▶ [YOUR GOAL] Whenever a line carries the word "computer", pull it out of the entries.

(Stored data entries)
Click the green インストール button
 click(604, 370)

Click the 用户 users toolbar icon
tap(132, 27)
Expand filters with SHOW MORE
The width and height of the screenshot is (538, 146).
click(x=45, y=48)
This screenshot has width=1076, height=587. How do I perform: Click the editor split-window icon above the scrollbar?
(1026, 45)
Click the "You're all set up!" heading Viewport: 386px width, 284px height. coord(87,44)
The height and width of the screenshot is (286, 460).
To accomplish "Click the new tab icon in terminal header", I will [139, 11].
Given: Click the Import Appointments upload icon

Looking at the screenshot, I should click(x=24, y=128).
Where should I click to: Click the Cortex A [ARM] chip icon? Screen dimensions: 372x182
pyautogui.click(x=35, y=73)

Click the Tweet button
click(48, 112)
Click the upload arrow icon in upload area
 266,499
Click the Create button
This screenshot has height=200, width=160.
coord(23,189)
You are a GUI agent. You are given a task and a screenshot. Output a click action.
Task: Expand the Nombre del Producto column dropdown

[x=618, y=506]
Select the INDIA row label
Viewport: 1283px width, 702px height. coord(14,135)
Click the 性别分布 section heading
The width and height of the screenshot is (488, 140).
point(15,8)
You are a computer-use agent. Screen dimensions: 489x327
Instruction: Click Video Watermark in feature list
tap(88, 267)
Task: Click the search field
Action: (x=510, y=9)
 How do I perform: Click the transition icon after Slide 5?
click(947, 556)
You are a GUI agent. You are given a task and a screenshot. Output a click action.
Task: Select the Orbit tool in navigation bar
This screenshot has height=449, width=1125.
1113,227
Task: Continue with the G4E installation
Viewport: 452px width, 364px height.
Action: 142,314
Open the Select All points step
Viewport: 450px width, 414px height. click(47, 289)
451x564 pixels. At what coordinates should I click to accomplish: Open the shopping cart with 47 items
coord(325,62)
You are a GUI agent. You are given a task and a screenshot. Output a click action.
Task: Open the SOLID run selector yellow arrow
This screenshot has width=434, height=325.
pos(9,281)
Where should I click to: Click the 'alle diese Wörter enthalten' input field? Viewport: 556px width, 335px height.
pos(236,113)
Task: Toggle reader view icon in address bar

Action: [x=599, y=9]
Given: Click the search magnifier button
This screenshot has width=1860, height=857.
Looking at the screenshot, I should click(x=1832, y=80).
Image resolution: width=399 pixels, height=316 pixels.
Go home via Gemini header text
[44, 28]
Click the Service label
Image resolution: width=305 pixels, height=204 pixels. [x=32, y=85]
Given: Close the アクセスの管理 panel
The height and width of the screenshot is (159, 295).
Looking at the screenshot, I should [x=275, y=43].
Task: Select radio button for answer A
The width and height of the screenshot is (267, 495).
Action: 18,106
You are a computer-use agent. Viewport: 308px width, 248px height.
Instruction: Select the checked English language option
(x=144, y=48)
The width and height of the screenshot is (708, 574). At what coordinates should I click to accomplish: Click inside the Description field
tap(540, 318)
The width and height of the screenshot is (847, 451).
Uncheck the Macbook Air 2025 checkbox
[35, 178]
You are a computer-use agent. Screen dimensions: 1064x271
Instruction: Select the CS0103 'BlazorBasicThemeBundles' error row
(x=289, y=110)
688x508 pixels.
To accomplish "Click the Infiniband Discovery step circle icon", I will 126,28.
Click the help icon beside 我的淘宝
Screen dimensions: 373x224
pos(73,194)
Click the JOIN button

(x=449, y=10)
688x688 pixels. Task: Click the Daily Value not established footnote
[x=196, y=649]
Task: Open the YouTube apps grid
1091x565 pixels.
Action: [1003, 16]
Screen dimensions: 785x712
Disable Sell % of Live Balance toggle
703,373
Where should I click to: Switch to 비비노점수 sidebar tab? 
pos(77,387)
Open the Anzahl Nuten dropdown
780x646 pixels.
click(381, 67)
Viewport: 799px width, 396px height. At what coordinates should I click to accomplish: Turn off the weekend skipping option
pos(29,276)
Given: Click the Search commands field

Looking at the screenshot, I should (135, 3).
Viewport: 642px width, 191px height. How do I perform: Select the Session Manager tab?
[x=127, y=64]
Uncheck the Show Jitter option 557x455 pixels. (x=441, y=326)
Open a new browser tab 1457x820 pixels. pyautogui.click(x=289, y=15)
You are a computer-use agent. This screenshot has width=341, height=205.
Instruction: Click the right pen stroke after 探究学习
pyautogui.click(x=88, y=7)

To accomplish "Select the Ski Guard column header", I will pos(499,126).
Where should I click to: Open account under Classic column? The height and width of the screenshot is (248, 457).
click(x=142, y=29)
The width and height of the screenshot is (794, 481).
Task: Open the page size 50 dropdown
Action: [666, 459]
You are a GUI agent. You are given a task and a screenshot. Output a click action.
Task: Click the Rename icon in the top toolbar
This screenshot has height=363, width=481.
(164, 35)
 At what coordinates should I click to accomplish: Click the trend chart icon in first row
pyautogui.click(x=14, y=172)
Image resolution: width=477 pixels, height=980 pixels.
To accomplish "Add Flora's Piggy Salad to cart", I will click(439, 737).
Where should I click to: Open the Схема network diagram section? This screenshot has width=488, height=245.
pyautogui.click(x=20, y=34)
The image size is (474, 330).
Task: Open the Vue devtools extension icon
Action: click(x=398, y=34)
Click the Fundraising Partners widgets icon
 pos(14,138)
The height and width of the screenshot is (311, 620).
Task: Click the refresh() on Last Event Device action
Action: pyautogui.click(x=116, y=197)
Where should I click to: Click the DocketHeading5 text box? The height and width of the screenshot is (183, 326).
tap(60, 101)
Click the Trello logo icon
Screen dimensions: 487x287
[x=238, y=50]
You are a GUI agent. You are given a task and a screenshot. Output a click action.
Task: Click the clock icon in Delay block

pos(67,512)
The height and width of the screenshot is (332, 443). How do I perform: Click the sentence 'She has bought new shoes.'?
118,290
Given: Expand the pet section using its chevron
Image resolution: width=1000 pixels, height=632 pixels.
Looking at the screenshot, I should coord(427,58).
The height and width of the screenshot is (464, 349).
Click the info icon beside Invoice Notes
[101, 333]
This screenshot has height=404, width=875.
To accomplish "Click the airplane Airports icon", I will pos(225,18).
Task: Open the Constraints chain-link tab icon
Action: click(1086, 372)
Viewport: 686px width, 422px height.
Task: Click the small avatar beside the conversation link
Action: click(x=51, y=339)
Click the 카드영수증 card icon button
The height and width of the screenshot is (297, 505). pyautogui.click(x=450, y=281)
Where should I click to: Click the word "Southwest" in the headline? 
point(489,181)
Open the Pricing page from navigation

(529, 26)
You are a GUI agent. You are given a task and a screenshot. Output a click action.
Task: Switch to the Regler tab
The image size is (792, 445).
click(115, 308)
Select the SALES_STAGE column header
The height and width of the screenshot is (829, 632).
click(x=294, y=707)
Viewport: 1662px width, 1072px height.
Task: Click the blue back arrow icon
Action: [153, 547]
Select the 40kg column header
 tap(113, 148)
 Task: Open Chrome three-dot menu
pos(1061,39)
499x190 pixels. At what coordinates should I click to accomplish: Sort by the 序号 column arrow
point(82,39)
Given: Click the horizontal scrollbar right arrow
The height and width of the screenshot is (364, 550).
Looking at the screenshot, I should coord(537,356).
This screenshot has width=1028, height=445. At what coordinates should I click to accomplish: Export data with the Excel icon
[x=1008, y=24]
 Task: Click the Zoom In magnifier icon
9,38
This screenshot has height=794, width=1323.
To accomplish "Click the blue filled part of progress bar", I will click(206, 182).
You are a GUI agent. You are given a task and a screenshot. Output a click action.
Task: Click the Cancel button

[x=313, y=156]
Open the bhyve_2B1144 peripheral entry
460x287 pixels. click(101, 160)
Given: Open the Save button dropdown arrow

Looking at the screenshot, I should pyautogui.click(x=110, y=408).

▶ [RESPONSE TO THE TASK]
You are a computer-use agent. Screen dimensions: 489x327
You are a computer-use agent. Viewport: 308px width, 248px height.
You are a computer-use agent. Screen dimensions: 1064x271
You are a computer-use agent. This screenshot has width=341, height=205.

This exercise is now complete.